I am currently building a network that gets complex numbers as input, processes them using complex layers, and gives back again complex numbers. I already recognized, that passing the input to the model, causes the input to automatically be viewed as 2-channeled real values, as is the case for applying torch.view_as_real(). Since I handle data in the complex view the first thing I do in the forward() method of my network is transforming it back to complex view.

When I use only one GPU to train, everything works fine and I have the expected behavior.
Given that I want to train on multiple GPUs I get the following error message in the backward pass.

Variable._execution_engine.run_backward(  # Calls into the C++ engine to run the backward pass
RuntimeError: Function GatherBackward returned an invalid gradient at index 0 - got [2, 3, 128, 128, 2] but expected shape compatible with [2, 3, 128, 128]

Now for me, it looks like that as soon as I train on multiple GPUs the gradients are in the shape of the 2-channeled real view, while my inputs and weights are in complex view.

I am currently using DataParallel as:

if not 'CUDA_VISIBLE_DEVICES' in os.environ:
        os.environ['CUDA_VISIBLE_DEVICES'] = f'{args.gpus}'
model = torch.nn.DataParallel(model)

and pytorch 1.12.1 py3.9_cuda10.2_cudnn7.6.5_0

Maybe someone can shed some light on why this happens, and how to fix.

Best regards,
Niklas

ptrblck · March 14, 2023, 6:14am

I’m not sure why the error is raised, but note that nn.DataParallel is in “maintenance mode” as of this RFC and should eventually be removed.
We recommend using DistributedDataParallel for a better performance and support.
Could you try to use your code using DDP and see if the same error is raised?

Minennick · March 14, 2023, 1:25pm

Dear Piotr,
thank you very much for the advice. Using DDP instead of DP actually solved the issue.
From my point of view, I sadly did not find out what the actual problem is with using DP. But in case someone else has this problem I want to refer to this medium article, which helped in understanding and setting up the DDP along with the official Pytorch documentation.

Best regards,
Niklas

Stanislaw_Raczynski · May 15, 2023, 1:19pm

Hi,
I’m running Pytorch 2.0.1 with CUDA 12.1 and am getting the same problem.

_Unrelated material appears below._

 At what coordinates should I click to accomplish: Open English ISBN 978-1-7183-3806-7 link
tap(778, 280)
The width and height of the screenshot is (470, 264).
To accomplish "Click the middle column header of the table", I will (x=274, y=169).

I get the following exception on GPU:1, on GPU:0 it runs without issues.

RuntimeError: Function GatherBackward returned an invalid gradient at index 0 - got [5, 512, 901, 2] but expected shape compatible with [5, 512, 901]
> /work/miniconda3/envs/sayso_dev/lib/python3.9/site-packages/torch/autograd/__init__.py(200)backward()
    198     # some Python versions print out the first line of a multi-line function
    199     # calls in the traceback and some print out the last line
--> 200     Variable._execution_engine.run_backward(  # Calls into the C++ engine to run the backward pass
    201         tensors, grad_tensors_, retain_graph, create_graph, inputs,
    202         allow_unreachable=True, accumulate_grad=True)  # Calls into the C++ engine to run the backward pass

Minennick · May 15, 2023, 1:23pm

@Stanislaw_Raczynski Do you use DataParallel or Distributed Data Parallel?

Stanislaw_Raczynski · May 15, 2023, 1:33pm

Sorry I wasn’t clear. I was using DataParallel, as in the initial post. I am trying to move to DistributedDataParallel as per suggestions from ptrblck.

The error above points to a complex tensor (result of torch.stft()) within my model.